The coming week sees him change gear completely as he skippers a luxury 70-foot Swan cruiser racer, entertains the sponsors' guests, looks after some aspiring youth sailors who have won a place alongside him, and tries to win some races. Cowes Week is mainly an amateur affair, laced with some who are able to separate time for skill from time for partying, although it also epitomises the game's inability to differentiate between sport and recreation.
Like a Hussain or a Wilkinson, Ainslie can call on some top-class help just to make sure the boat has a core of people who know what they are doing.

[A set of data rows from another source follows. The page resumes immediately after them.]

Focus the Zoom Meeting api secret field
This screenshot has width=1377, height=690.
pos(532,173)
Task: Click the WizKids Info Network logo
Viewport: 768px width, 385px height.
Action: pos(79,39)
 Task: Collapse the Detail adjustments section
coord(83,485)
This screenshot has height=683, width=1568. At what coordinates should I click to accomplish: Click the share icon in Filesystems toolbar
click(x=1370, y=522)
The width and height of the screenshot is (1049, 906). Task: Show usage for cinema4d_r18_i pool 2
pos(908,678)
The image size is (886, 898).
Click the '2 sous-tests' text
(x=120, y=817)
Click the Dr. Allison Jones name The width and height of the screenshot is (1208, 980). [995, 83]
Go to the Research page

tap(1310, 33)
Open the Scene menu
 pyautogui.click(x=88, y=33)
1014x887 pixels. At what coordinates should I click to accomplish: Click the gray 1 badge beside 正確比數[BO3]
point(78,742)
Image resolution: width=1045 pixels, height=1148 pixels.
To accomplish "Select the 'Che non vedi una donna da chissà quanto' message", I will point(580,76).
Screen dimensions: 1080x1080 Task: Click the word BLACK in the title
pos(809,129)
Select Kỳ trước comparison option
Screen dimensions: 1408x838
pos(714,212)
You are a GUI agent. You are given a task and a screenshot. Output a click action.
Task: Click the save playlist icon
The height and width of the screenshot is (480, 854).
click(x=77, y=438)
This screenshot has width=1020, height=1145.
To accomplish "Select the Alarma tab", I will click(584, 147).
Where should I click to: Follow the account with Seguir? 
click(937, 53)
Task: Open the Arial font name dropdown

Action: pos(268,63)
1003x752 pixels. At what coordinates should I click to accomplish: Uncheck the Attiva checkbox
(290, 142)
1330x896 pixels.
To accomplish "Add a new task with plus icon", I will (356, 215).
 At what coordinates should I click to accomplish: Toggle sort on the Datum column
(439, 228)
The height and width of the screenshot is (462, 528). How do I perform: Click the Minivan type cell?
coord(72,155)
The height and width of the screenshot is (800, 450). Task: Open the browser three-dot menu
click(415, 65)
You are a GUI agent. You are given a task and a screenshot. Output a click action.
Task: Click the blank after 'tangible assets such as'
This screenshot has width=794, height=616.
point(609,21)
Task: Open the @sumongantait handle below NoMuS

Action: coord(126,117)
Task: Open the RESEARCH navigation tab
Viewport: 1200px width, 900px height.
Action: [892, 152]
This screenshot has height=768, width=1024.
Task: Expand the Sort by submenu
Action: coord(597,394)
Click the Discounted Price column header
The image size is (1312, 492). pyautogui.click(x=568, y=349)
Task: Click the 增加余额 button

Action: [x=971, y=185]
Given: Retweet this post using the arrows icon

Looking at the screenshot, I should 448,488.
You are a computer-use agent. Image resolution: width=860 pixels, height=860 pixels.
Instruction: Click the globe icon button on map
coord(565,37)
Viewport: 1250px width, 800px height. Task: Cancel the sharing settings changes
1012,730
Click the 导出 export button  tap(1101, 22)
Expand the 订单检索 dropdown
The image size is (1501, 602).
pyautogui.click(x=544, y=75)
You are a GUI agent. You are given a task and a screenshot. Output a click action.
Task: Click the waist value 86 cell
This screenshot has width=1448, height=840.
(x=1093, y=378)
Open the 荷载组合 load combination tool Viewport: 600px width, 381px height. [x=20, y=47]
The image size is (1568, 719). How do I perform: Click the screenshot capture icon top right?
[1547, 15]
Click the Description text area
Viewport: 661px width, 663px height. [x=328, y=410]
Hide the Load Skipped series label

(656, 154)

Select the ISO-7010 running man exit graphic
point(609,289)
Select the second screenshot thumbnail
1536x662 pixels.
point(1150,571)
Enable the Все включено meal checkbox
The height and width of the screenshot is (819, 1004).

The husband and wife partnership of Neal and Lisa McDonald – they are due to move on at the end of the week to help Bruno Peyron to try to break the record for sailing round Britain and Ireland in the 110-foot catamaran Orange – have recently both skippered yachts in the Volvo Ocean Race. That is doubly appropriate as the 70-footer will be carrying the name of Volvo for Life during the week as the car company builds on its initiative to support youth sailing.
Also on board will be Ozzie Stewart, who won bronze in the soling in 1992 alongside Lawrie Smith, and some pretty handy veteran pros in the shape of Rick Deppe on the bow, Mike Richards as navigator, Joe English and Richard Faulkner. Shirley Robertson, who won gold in the Europe singlehander in Sydney, plus Percy are also due to guest for a couple of days.
Is that what Ainslie really wants to do? Yes, he enjoys the use of a Volvo car, and he has other support in the form of gear from Bainbridge and clothing from Henri-Lloyd. But the main finance comes from either the lottery or the World Class Performance fund and it falls a long way short of the £100,000-plus he needs each year to buy boats, develop new kit and campaign around the world. Says Ben: "In terms of any serious financial freight, there is nothing there at the moment, so there's a big hole developing in my bank account."
Cowes, at least, should be fun. "I am looking forward to it," says Ainslie. "After two months of very high pressure it will be nice for things not to be so intense. You meet a lot of people, perhaps even a potential sponsor, and you can have a few beers at the end of the day. It's not that easy not to take it seriously once you start racing and the competitive thing in you comes out, but, as I get older, I am trying not to worry about it so much. I am trying to realise it is not the same as Olympic sailing."